Mother tells me they all have Alzheimers here. And she is right about a lot of them. One man lights up when he sees Jasper and speaks to him in an excited foreign language. He is always in the corridor, with his slippers on, his hands clasped behind his back. He loiters about the intersection of the corridors as if he is on a street corner waiting to cross a busy road. Sometimes he sings softly to himself. He has large, unblinking eyes.

My mother’s nails are beginning to deteriorate. They were strong and clean most of her life. Despite gardening. Often they were expertly painted a soft pink. They are the long slender fingers of a piano player. Is it a sign that she is deficient? She eats two bananas a day. Egg sandwiches every night. But she does tip the protein drink down the toilet. Sometimes I do it for her.

I have to cut the right hand for her. She can do the left herself. I don’t like to do it because it is difficult. The nails seem to shatter as they are cut and she makes out like I am cutting her when I am not. Careful careful. Today she has a reddening at the side of her finger. I go out into the corridor and find a carer walking past. One who cares. She is svelte. Jane was a dancer. She moves like someone coming off stage. She calls the thing on my mother’s finger a whitlow. Mother winces at the cutting of the nail. Her hands are barnacled. Fixomul covers something that has recently bled. The hands don’t hold a pen well these days. They can’t seem to work the battery cage on the hearing aid. They can’t manoeuvre a hearing aid into the shell of her ear. They have lost their strength to do up a seat belt or turn on a tap. They have forgotten about buttons and zippers.

Telling the Time

For a long time Jasper has had trouble with reading the analog clock. Everyone reads the time off the microwave. 6.50. Little fluorescent squared numbers. Marching on without tick. Without tock. 7.30. Help! 8.15. Shoes on. Didn’t I tell you already. Have you done your teeth? Shoes! It doesn’t help that for most of his life our antique kitchen wall clock has been stuck on ten to eleven – a beautifully in between time.

Recently Graham got the old clock going again. It has a loud tick tock. An incessant heartbeat – a clicking tongue, a real reminder of lateness. It is invasive, but a chance to learn to read the time. An essential skill that seems to have slipped through unlearnt. 20 cents for each correct telling of the time.

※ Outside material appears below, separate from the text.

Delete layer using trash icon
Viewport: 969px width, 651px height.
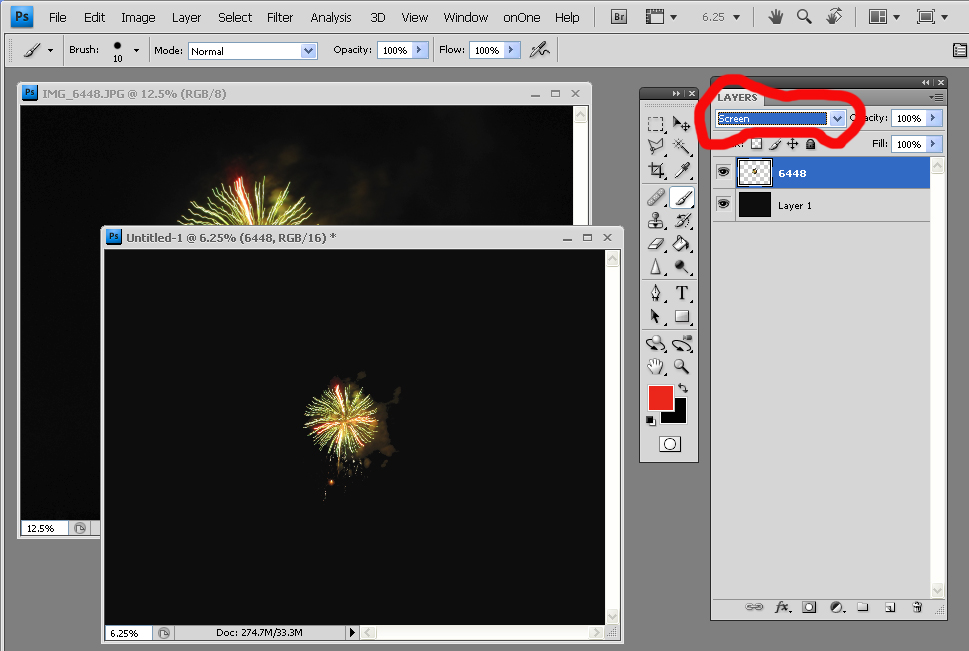tap(917, 607)
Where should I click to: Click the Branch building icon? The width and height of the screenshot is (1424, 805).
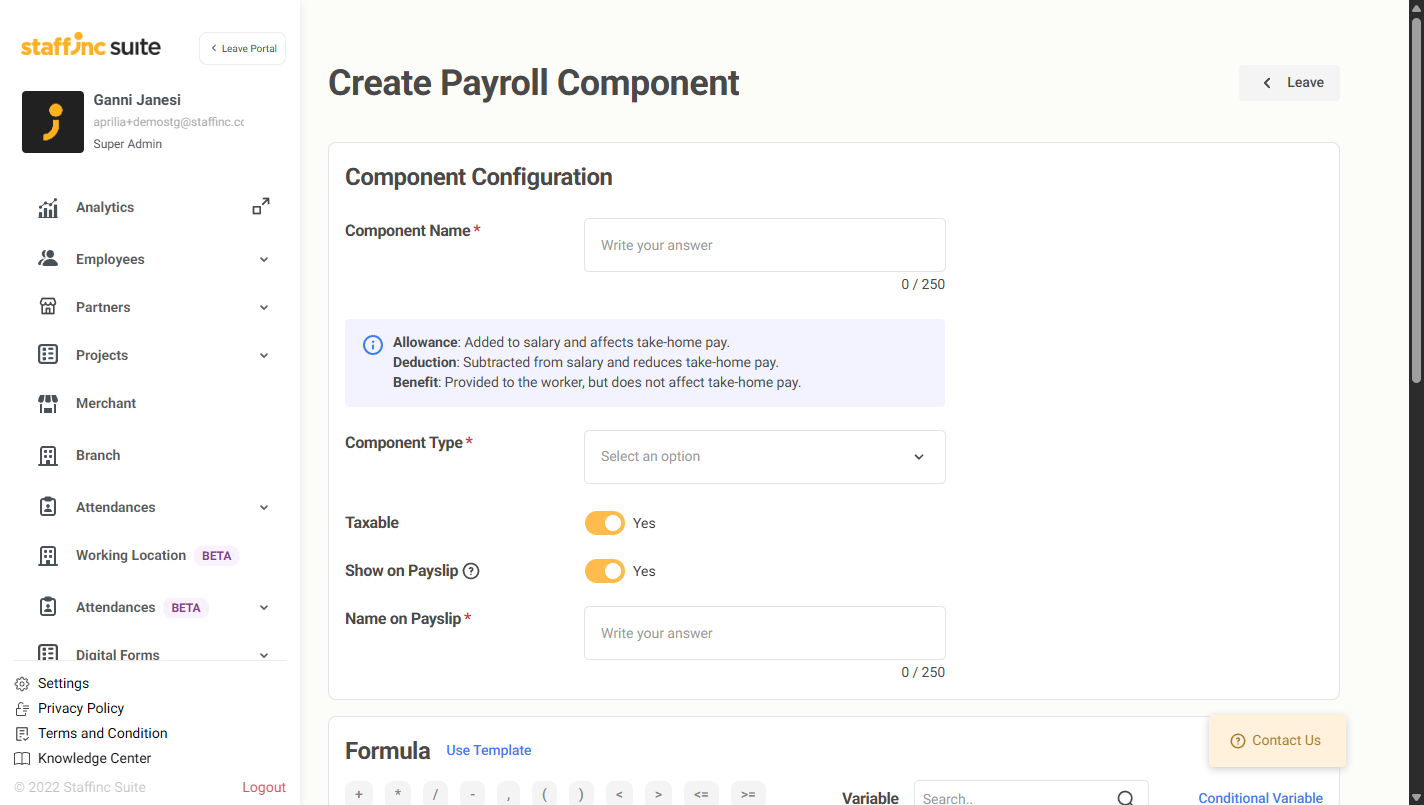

We haven’t had dinner. Graham isn’t home. What’s the time Jasper? Ten to eight. No. What time does dad get home? I dunno. How could it be ten to eight. Look at it again. Is the hour hand before the eight or the seven?

Before school the same routine. What’s the time? 8.30? No. How can it be 8.30? What time do we leave home in the morning to get to school? I dunno.

For I am the keeping of time in our house.

Always the one to harp – are you ready? We should go! We should go now. In every house there is a clock watcher. I get it from my mother who kept time for my father. Call Dad. Tell him we are leaving in five minutes. Still she is a keeper of time. She has an egg timer that she sets constantly and while you visit it goes off. But there is no cake to get out of any oven. No sprinkler to move to another patch of grass. Perhaps it is telling her you have been in attendance ten minutes. Or perhaps it is telling her it is fifteen minutes before her lunch. To take the role of clock watcher one vows; Never late. Always early. Always waiting for other people. This is what my mother passed on to me.